Anwendung im Training
Langsame negative Phase
Bewusstes Absenken für 3–5 Sekunden pro Wiederholung
- Besonders effektiv bei Grundübungen wie Kniebeugen und Bankdrücken
Exzentrische Überlastung
Mehr Gewicht in der negativen Phase verwenden (z.

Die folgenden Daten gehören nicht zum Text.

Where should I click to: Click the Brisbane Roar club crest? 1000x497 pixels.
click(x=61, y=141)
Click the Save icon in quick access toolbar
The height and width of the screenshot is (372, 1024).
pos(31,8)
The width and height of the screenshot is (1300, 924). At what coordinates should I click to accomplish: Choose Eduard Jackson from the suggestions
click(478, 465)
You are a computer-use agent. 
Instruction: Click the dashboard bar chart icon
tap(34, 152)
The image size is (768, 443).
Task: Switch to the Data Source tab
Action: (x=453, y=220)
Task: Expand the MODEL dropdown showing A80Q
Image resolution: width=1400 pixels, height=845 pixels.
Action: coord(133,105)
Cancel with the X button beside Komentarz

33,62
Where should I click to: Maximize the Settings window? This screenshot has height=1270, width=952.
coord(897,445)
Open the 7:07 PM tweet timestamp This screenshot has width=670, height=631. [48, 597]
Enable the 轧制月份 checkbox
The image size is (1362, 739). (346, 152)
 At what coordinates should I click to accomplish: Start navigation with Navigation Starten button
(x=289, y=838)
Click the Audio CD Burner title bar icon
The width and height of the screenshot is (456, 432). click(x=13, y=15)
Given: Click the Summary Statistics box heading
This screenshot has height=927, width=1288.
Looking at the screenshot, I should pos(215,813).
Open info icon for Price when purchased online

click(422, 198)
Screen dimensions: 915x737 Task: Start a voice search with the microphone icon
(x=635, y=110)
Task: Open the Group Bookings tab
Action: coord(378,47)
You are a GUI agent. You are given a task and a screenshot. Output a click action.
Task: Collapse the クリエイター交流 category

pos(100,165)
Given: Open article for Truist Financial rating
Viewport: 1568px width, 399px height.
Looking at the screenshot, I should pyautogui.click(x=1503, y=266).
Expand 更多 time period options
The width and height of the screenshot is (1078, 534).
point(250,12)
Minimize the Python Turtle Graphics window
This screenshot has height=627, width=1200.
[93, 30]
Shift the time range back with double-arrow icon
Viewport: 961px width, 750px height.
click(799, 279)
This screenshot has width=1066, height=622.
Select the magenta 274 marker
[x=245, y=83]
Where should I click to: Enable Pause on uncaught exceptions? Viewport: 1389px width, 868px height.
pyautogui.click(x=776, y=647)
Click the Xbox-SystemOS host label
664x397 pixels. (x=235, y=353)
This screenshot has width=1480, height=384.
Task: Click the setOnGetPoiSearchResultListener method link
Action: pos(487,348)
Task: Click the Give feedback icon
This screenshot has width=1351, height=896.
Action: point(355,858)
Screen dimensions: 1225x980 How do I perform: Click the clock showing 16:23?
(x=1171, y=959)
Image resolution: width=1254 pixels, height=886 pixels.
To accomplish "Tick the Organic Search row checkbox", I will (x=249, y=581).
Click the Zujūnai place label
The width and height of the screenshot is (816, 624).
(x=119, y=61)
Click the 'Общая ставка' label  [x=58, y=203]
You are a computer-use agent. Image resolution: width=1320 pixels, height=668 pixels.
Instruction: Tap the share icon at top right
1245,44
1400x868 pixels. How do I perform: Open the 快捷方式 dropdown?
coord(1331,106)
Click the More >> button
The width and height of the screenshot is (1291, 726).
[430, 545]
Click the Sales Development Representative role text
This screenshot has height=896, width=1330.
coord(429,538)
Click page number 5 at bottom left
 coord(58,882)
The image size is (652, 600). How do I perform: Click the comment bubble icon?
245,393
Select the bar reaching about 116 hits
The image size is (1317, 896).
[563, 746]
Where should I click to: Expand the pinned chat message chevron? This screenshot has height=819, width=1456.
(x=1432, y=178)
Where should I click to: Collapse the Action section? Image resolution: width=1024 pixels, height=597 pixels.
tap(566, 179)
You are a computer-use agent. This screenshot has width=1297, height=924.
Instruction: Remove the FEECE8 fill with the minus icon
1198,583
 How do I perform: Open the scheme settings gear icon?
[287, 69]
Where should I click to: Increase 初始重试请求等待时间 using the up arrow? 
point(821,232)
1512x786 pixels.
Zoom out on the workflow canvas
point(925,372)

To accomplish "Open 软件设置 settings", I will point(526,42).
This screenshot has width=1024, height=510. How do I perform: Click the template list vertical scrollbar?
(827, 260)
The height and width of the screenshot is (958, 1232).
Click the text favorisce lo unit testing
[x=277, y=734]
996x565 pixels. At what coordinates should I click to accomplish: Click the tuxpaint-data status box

B. durch Spotter-Unterstützung)
- Ideal für Fortgeschrittene
Exzentrisch betonte Übungen
Nordic Hamstring Curls für die hintere Oberschenkelmuskulatur
- Negativ-Klimmzüge für den Latissimus

Beispieltrainingsplan
Übung | Sätze | Wiederholungen | Tempo (Exzentrisch) |
Kniebeuge | 4 | 6-8 | 4 Sekunden |
Bankdrücken | 4 | 6-8 | 4 Sekunden |
Kreuzheben | 3 | 5-6 | 3 Sekunden |
Klimmzüge (negativ) | 3 | 5-6 | 5 Sekunden |
Nordic Curls | 3 | 6-8 | 5 Sekunden |
Langhantel Curls (negativ) | 3 | 6-8 | 4 Sekunden |

Risiken und Kontraindikationen
Obwohl exzentrisches Training viele Vorteile bietet, ist es auch mit einem erhöhten Risiko für Muskelkater und Überlastung verbunden. Die starken mechanischen Spannungen können ohne ausreichende Erholung zu Überlastungsschäden führen. Daher sollten Anfänger mit Vorsicht agieren und die Intensität allmählich steigern.
Empfehlungen:
Nicht jedes Training ausschließlich auf Exzentrik fokussieren
Genügend Regenerationszeit einplanen
- Mit leichteren Gewichten beginnen und Progression langsam steigern

Fazit
Exzentrisches Training ist ein leistungsstarkes Werkzeug zur Steigerung von Muskelmasse, Kraft und Verletzungsresistenz. Durch die gezielte Integration in das Training lassen sich signifikante Fortschritte erzielen. Wer langfristig stärker, muskulärer und widerstandsfähiger sein möchte, sollte die negative Phase eines Lifts gezielt nutzen. Die bewusste Integration von langsamen negativen Wiederholungen oder exzentrischer Überlastung kann die Trainingsfortschritte erheblich beschleunigen.
Quellen
Schoenfeld, B. J. (2017). Science and Development of Muscle Hypertrophy. Human Kinetics.
Suchomel, T. J., Nimphius, S., & Stone, M. H. (2019). The importance of muscular strength in athletic performance. Sports Medicine, 49(2), 187-204.
- LaStayo, P. C., Woolf, J. M., Lewek, M. D., Snyder-Mackler, L., Reich, T., & Lindstedt, S. L. (2003). Eccentric muscle contractions: Their contribution to injury, prevention, rehabilitation, and sport. Journal of Orthopaedic & Sports Physical Therapy, 33(10), 557-571.